2025/11/19投稿者:広報担当

派遣社員のための年末調整と確定申告ガイド

年末が近づくと気になるのが年末調整確定申告の手続きです。

正社員とは働き方が異なる派遣社員の皆さんにとって、「一体どこで、何をすればいいの?」と疑問に感じることも多いでしょう。

この手続きを正しく理解し、行うことで、毎月の給与から払いすぎていた税金(所得税)が戻ってくることがあります。このガイドで、派遣社員が知っておくべき税金の手続きを分かりやすく解説します。

 

 

1.派遣社員の「年末調整」は誰が行う?

年末調整とは、毎月の給与から源泉徴収された所得税の過不足を調整する手続きのことです。

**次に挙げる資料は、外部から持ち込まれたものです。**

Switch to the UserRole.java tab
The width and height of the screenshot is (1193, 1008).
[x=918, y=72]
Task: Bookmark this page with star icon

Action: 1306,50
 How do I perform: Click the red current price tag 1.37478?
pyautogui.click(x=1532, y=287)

基本的に年末調整は「派遣元会社」が行います。原則として、年末調整を行うのは、その年の最後に給与を支払う会社(あなたの場合は派遣元会社)です。

 

年末調整の流れ

(1)11月〜12月頃になると、派遣会社から「扶養控除等(異動)申告書」や「保険料控除申告書」などの書類が渡されます。

(2)あなたはその書類に必要事項を記入し、生命保険や地震保険などの控除証明書を添えて、期日までに派遣会社に提出します。

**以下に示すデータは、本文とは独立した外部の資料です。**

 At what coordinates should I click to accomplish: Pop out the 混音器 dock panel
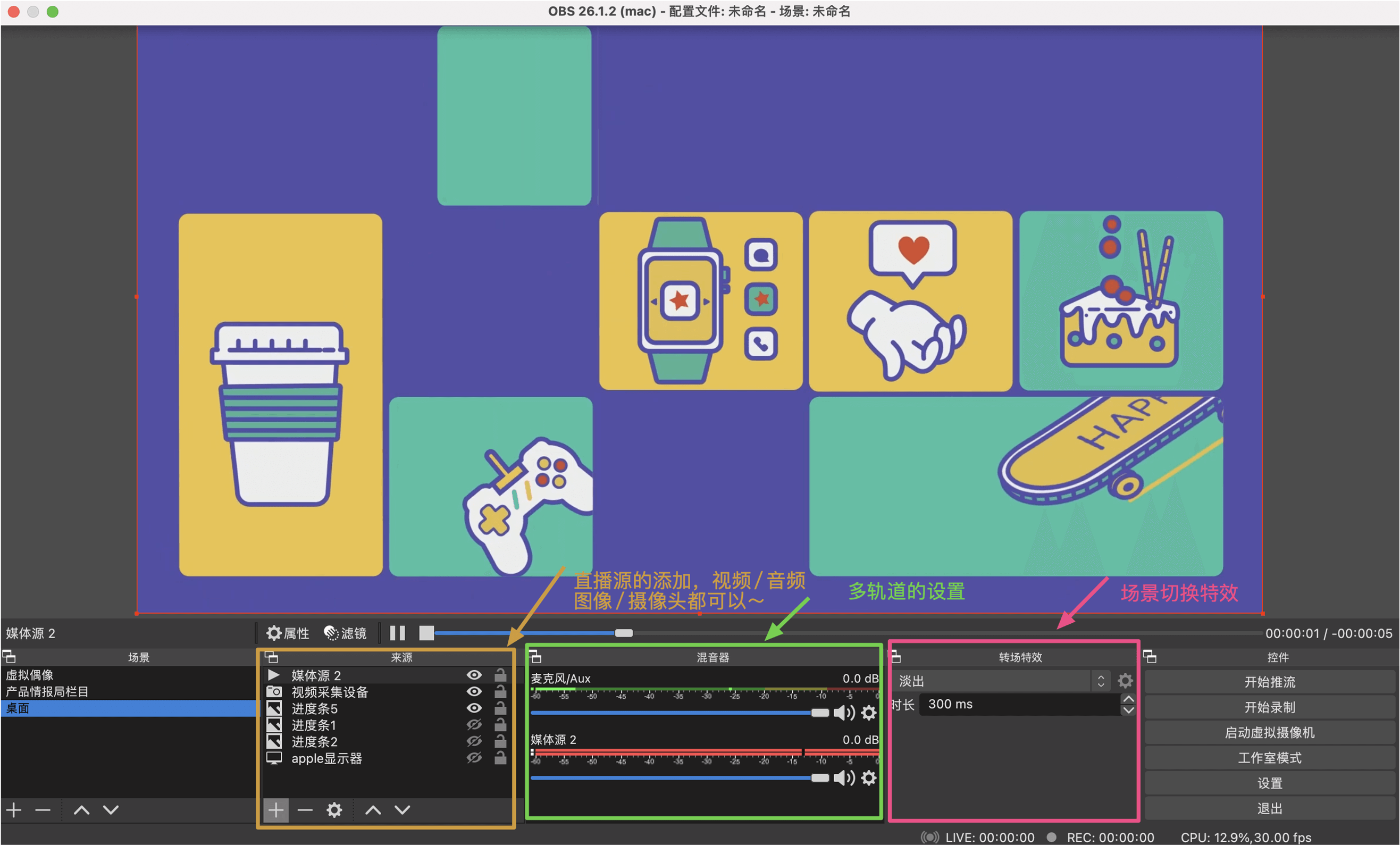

(3)派遣会社が計算を行い、多く払いすぎていた税金(還付金)があれば、12月または翌年1月の給与と一緒に戻ってきます。

 

注意:年の途中で派遣会社が変わった場合

年間の途中で派遣会社が変わった場合(転職や契約終了など)は、年末時点で雇用契約がある最後の派遣会社に年末調整の書類を提出します。

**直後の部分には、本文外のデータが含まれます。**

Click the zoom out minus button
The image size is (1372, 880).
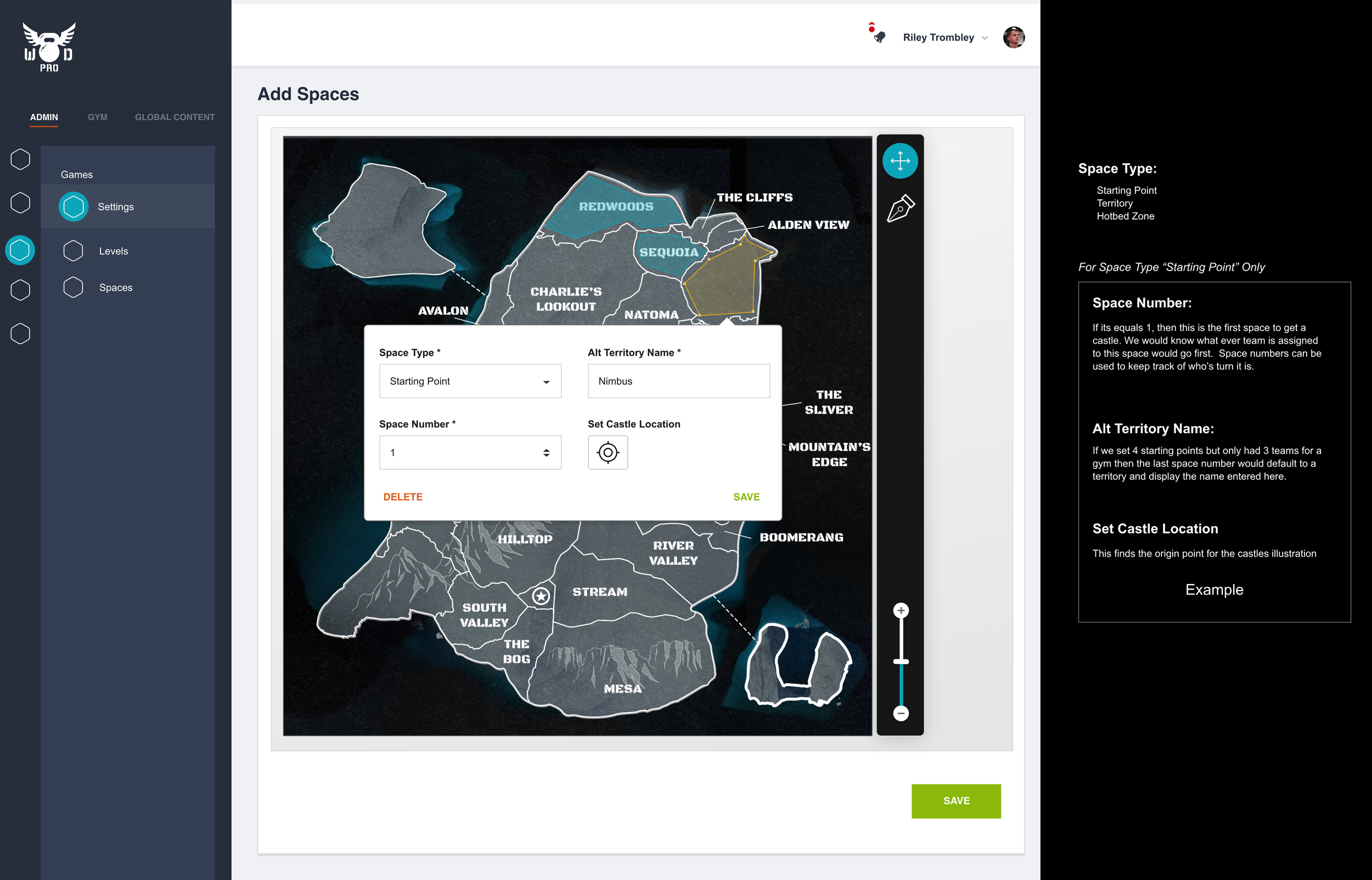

その際、以前の派遣会社から発行された*「源泉徴収票」*を新しい派遣会社に提出する必要があります。これで、一年間の給与を合算して年末調整が行われます。

 

 

 

2.年末調整で戻ってくるお金(控除の種類)

手続きを行うことで、あなたの税金が安くなる(または還付される)主な控除について知っておきましょう。これらの控除を受けるためには、証明書を派遣会社に提出する必要があります。

控除の種類 概要 提出する証明書など
生命保険料控除 生命保険や介護医療保険、個人年金保険などに支払った保険料 保険会社発行の控除証明書
地震保険料控除 火災保険に付帯する地震保険の保険料 保険会社発行の控除証明書
社会保険料控除 ご自身で支払った国民年金保険料や国民健康保険料など 国民年金は控除証明書、その他は支払いを証明できるもの
配偶者・扶養控除 養っている家族(配偶者や子ども、親など)がいる場合 扶養控除等(異動)申告書に記入

 

 

3.派遣社員と「確定申告」が必要・有利になるケース

年末調整だけで完了せず、ご自身で確定申告が必要になったり、確定申告をすることで税金が還付されて有利になるケースがあります。

 

確定申告が必要になる主なケース

(1)年の途中で退職し、年末までに再就職しなかった:退職した会社で年末調整が行われず、所得税の精算が済んでいない場合。

(2)給与所得以外の所得がある場合:副業やフリーランスとしての収入があり、その所得(利益)が年間20万円を超える場合。

(3)年収が2,000万円を超えている:給与所得者であっても、年収が2,000万円を超える場合。

 

確定申告をすると有利になる(税金が戻る)ケース

年末調整では対応できない控除を利用したい場合は、確定申告が必要です。

・医療費控除:1年間で支払った医療費の合計が一定額を超える場合。

寄附金控除:ふるさと納税(ワンストップ特例を利用しない場合)や特定の団体へ寄附をした場合。

 

 

 

4.副業をしている場合の年末調整・確定申告

派遣社員として働きながら副業(ダブルワーク)の収入がある方は、以下の点に特に注意が必要です。

 

(1)年末調整は派遣元のみ

派遣会社の年末調整では、副業で得た収入(雑所得、事業所得など)は計算に含まれません。

 

(2)副業の所得が20万円超は申告必須

副業で得た収入から経費を引いた利益(所得)が年間20万円を超える場合は、必ずご自身で確定申告を行い、派遣会社からの給与と合算して税金を精算する必要があります。

 

(3)20万円以下でも申告がおすすめ

副業所得が20万円以下で申告義務がない場合でも、確定申告をすることで源泉徴収された税金が戻ってくることがあるため、申告を検討するのがおすすめです。

 

 

5.まとめ:スムーズな手続きのための準備

手続きをスムーズに進めるために、日頃から以下の点を準備しておきましょう。

 

(1)書類は必ず保管する:保険会社などから届く控除証明書や、以前の派遣会社から発行された源泉徴収票は、失くさずに一箇所にまとめて保管しておきましょう。

(2)副業の経費を記録する:副業をしている方は、売上だけでなく、仕事に必要な経費(教材費、通信費など)の領収書や記録をしっかりと残しておきましょう。

 

年末調整は税金を精算するための重要な手続きです。派遣元会社からの案内に従って、期限内に正確に書類を提出し、税金面で損をしないようにしましょう!